■ Collected data ■
..............................

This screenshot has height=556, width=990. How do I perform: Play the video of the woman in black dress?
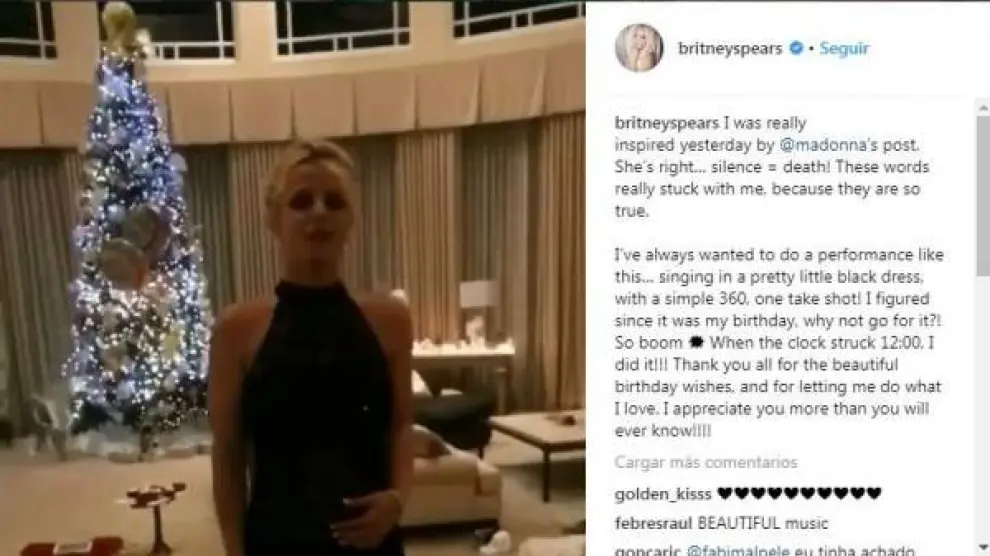(x=292, y=278)
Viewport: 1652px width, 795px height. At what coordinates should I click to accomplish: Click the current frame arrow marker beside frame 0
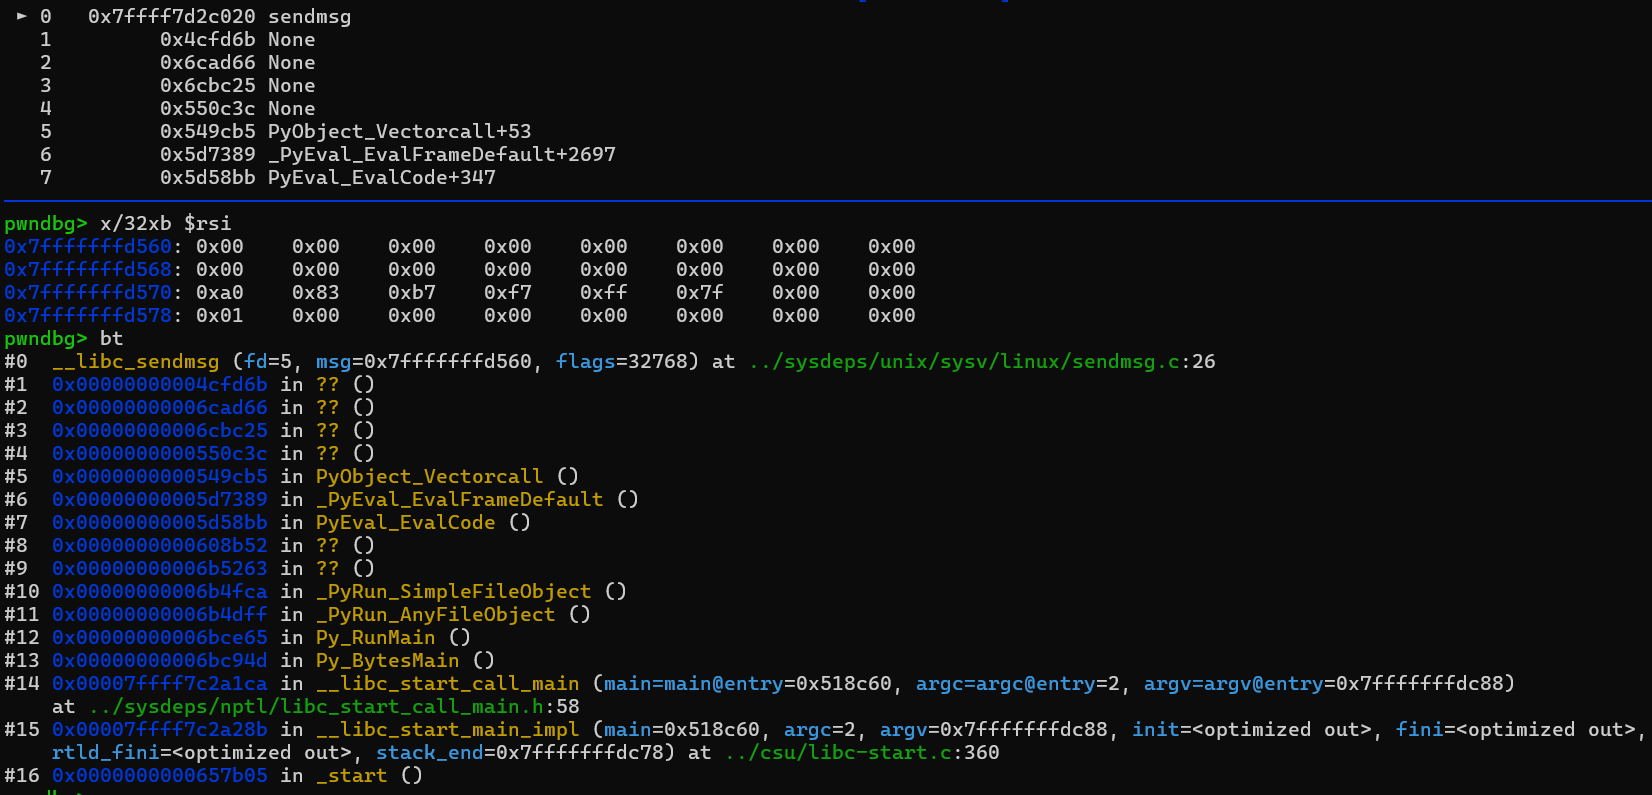pos(22,17)
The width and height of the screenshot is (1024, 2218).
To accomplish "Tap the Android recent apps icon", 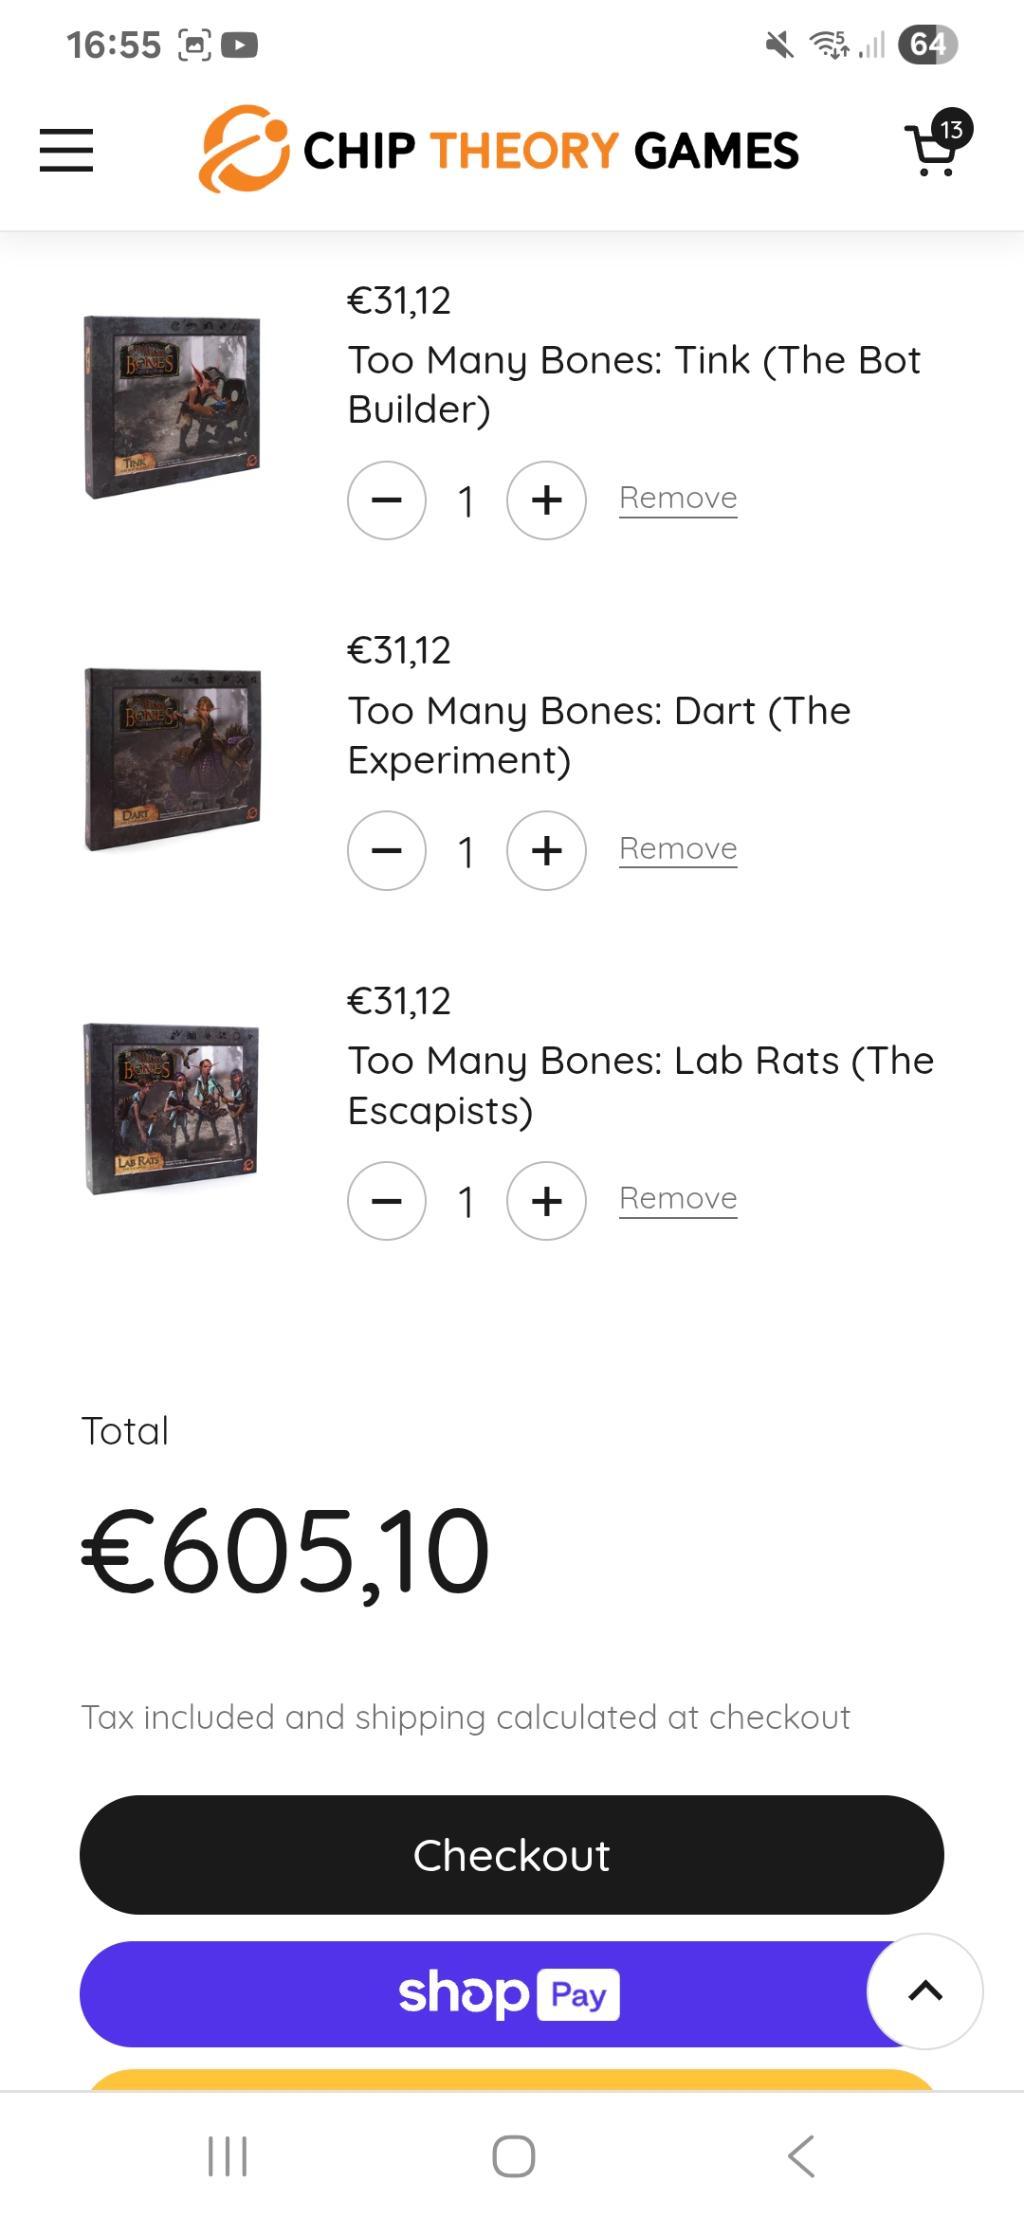I will coord(227,2155).
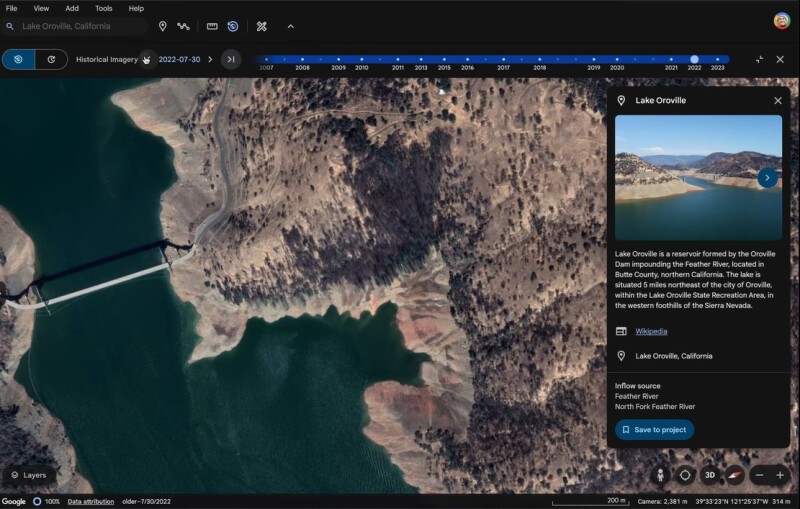The width and height of the screenshot is (800, 509).
Task: Open the Layers panel
Action: tap(28, 475)
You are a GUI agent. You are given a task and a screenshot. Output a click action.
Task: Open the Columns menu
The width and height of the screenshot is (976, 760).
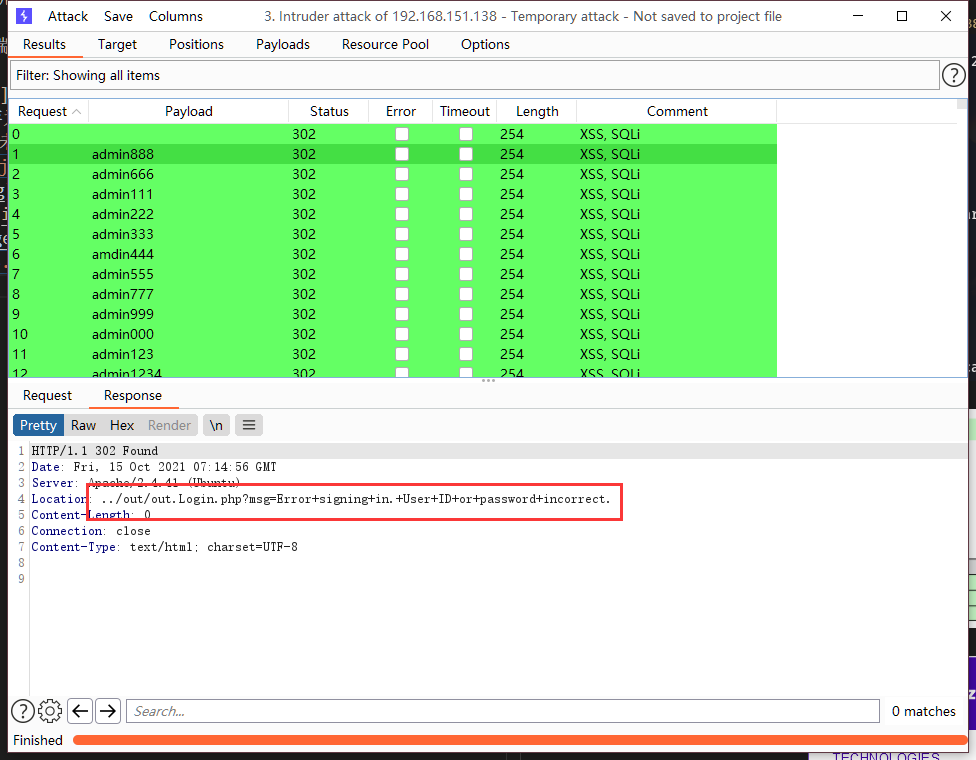176,16
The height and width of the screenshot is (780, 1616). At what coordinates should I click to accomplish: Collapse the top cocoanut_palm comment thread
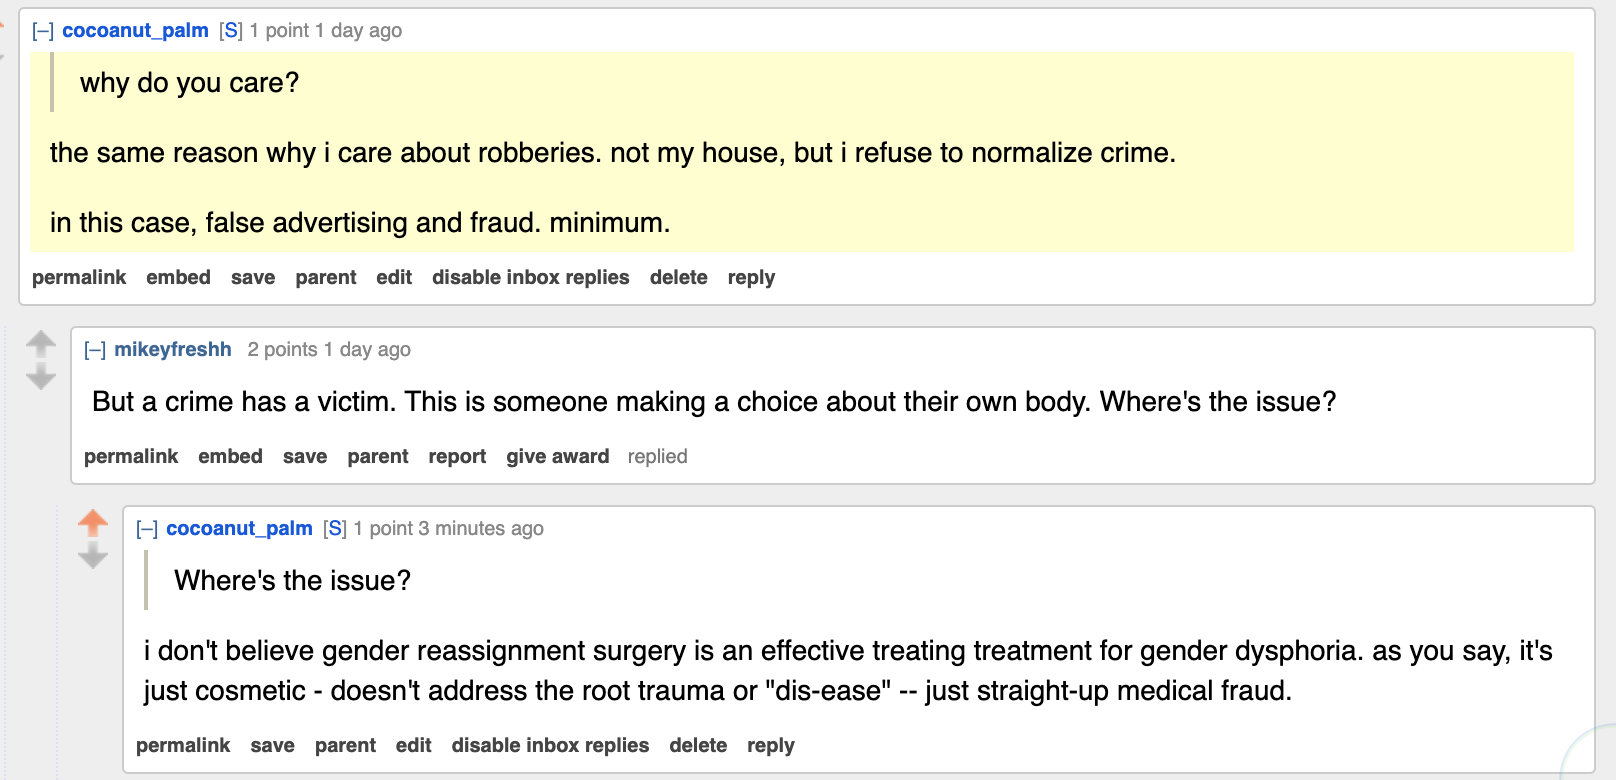pyautogui.click(x=43, y=31)
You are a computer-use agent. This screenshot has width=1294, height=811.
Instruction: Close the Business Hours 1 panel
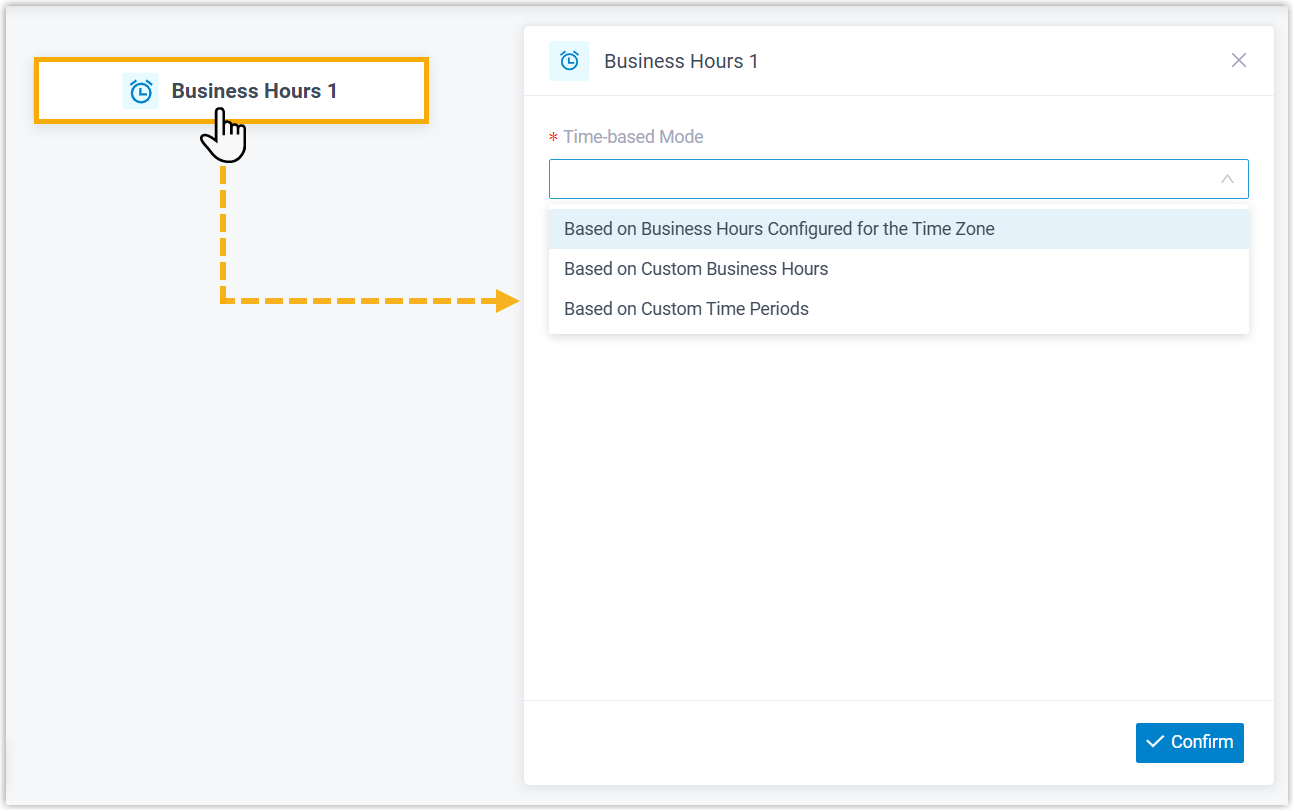click(1238, 60)
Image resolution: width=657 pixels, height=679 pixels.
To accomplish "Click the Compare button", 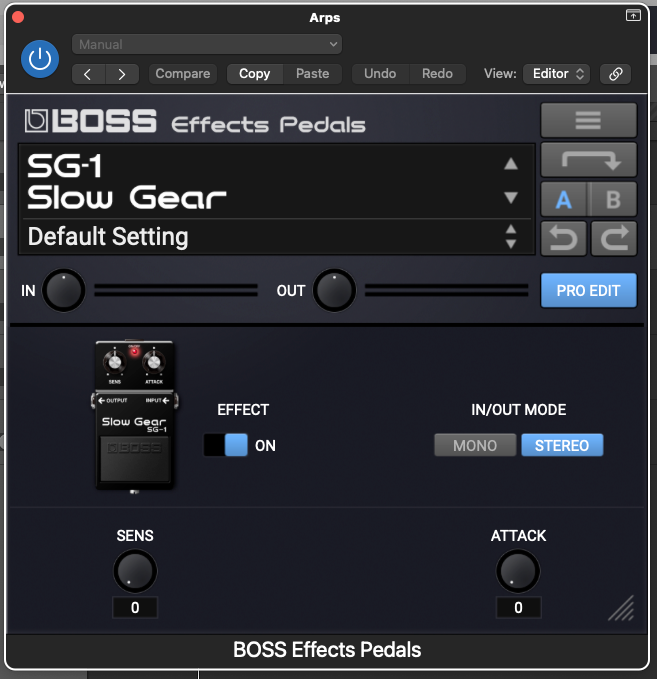I will point(183,74).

..............................

■ WHAT THE EXERCISE ASKS ■
Looking at the entries, work out how many lines include the word "agent" and give the number by itself.

■ YOUR SOLUTION ■
2